Preaching for a better world - Lydia Millet interviewed about Oh Pure and Radiant Heart
Lydia Millet’s Oh Pure and Radiant Heart is one of those books which makes you sit and think about the world and reminds you of stuff happening anyway. If the authors currently hacking the century like Neal Stephenson and his spelunking into the inner cogs and James Morrow are taking on the zealots for both science and religion, Millet does something else. She reminds me of the Bomb and the insanity of the evangelical zealots and their ties with politicians who would, I suspect, actually like to use the nuclear threat. (This is a Bad Thing before anybody mistakes me). Its another way of looking at the century. Anyway, she kindly agreed to answer a couple of questions for me about the book.
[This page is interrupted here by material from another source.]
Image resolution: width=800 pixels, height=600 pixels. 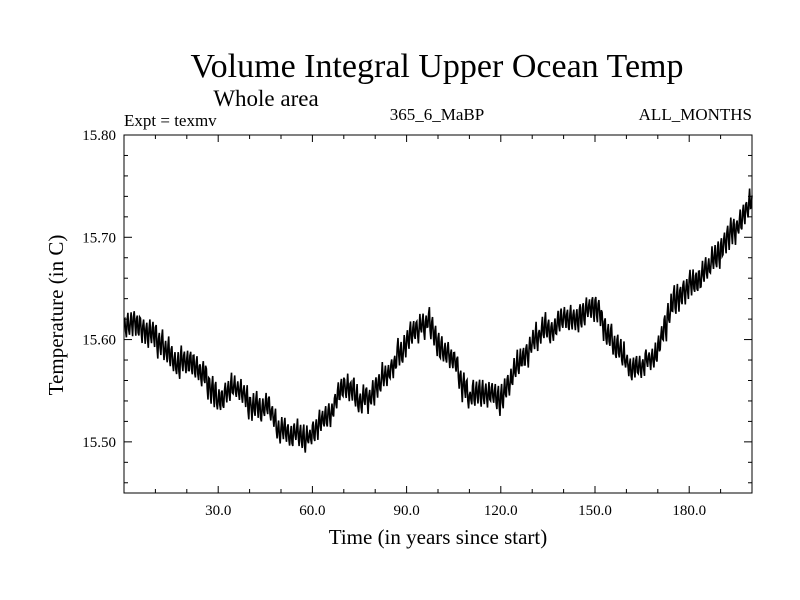 I want to click on y-tick-label: 15.80, so click(x=99, y=136).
How easy or difficult is it to use characters who are in the near mind’s eye, such as Oppenheimer and Fermi? How did you balance fact and fiction?
I didn’t balance them at all, I just ran with the facts I was attracted to and built a world of my own around them. All the physicists I wrote about, Oppie and Fermi and Leo Szilard, were great subjects for imaginative fiction because they were intellectual and political and thought a lot about morality. I was interested in how different they were from their creation - so complex and subtle, and then comes their baby, the bomb. Infinitely simple.
How tempting was it to use quantum physics and also post-modern philosophy to realign the world for the scientists?
On the quantum physics, not at all, given I don’t know it from a hole in the wall. In terms of philosophy I have a little more ground to stand on, but it’s pretty shaky. But the bomb is an excellent backdrop for the world of po-mo culture, certainly.
A thread is the thought that the scientists have given to their creation and its implications. However the fundamentalists and politicians have not thought their own actions through, in a way they come out as the demons. Faith and politics stifle the crusade, turning it into a war. Does this come from a feeling that this is the case in the modern US?
Yes. There’s a war against science raging here, and also a war against imagination.
Do you feel that the 1960s and the peace movements are as relevant now as then, particularly in the light of the current escalation of conflict? Did this make you choose the subject for the book?
I don’t know that it’s those movements that are relevant; I think they marginalized themselves pretty effectively after the 70s. What is relevant is our remarkable capacity for destructiveness. We’re a civilization led by sociopaths.
What brought you to satire? What are its challenges as a genre in terms of not getting carried away but not preaching?
Oh Pure and Radiant Heart isn’t straight satire of course - it’s not as formal as that - though I do like satire. Pure satire doesn’t preach, in my opinion, but it’s often a little flat and two-dimensional, and I didn’t want that, I wanted a fuller, more fluid, messier world for my story.
Lydia Millet is shortlisted for the Arthur C Clarke Award.